### [TASK TO CARRY OUT]
Continue the text on evaluating communicable disease surveillance for First Nations communities, picking up after its last sentence.

### [SOURCE EXTRACT]
This study reports on one of the first evaluations of CD surveillance programs for First Nations communities recently published in the scientific literature. In addition, this was one of the first studies that analyzed both mean and median reporting times, while other studies measured only median reporting times Footnote 7Footnote 8Footnote 20. Measurement of both mean and median reporting times for Shigellosis helped to better understand the distribution of reporting times Footnote 8.
There are some limitations to the study. First, there were an insufficient number of records for many CDs. This uncontrollable phenomenon prevented meaningful statistical analyses from being conducted, such as evaluating disease-specific yearly trends. Additionally, data collected from iPHIS only displayed two unique dates for most entries. This system limitation prevented evaluation at individual steps of the surveillance program. For instance, other common steps to evaluate would have been time between exposure and diagnosis, time between patient encounter and laboratory confirmation and time between laboratory confirmation and reporting to the appropriate health unit Footnote 5Footnote 8. Finally, timeliness is just one aspect of evaluation of a surveillance system, and other indicators, such as internal completeness, internal and external validity and usefulness are other aspects that are often assessed Footnote 21.

### [DATA EXTRACT]
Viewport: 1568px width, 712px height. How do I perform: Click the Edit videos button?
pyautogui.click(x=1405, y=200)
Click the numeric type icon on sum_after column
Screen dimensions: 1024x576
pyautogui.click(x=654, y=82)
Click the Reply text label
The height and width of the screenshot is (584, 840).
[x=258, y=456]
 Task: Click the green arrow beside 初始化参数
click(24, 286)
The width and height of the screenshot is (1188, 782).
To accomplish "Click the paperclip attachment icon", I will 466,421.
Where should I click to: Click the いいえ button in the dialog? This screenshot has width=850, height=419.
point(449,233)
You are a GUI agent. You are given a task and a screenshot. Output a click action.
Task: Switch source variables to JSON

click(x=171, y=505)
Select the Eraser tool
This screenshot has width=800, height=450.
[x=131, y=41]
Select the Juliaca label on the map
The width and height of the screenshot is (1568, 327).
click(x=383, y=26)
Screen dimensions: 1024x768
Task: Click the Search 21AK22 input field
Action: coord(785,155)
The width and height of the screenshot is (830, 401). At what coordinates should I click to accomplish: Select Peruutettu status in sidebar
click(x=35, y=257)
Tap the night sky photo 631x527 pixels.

### [RESPONSE TO THE EXERCISE]
In terms of next steps, this evaluation has shown that CD reporting does vary by disease, year and remoteness of the community. This evaluation does not explain why the variance occurs. Future investigations may help to explain this by analyzing with increased sample sizes or by conducting qualitative studies to understand reporting mechanisms; for example, the current system uses paper reporting forms whereas an electronic system may be beneficial in achieving a more consistent timely reporting rate Footnote 6. Finally, cumulative delay distribution graphs may also be valuable for future analyses Footnote 7.
The communicable disease program at NITHA successfully reported 93.6% of all collected communicable disease cases to the Saskatchewan Population Health Branch in a timely manner, although there were variations according to the disease, year and remoteness. The reporting times for specific diseases, such as shigellosis, syphilis, hepatitis C, and pneumococcal-invasive disease, could be improved to consistently achieve timely reporting.
ATL - Conceptualization, methodology, analysis, writing - original draft, review and editing; SW - Conceptualization, writing - review and editing, and supervision; NN - Writing - review and editing, and supervision
The views expressed in this article are the authors own and not an official position of any affiliated organization.
Conflict of Interest
We thank the community staff and Northern Inter-Tribal Health Authority employees who have helped in collecting and reporting this data.
This work was supported by the Public Health Agency of Canada and the Northern Inter-Tribal Health Authority.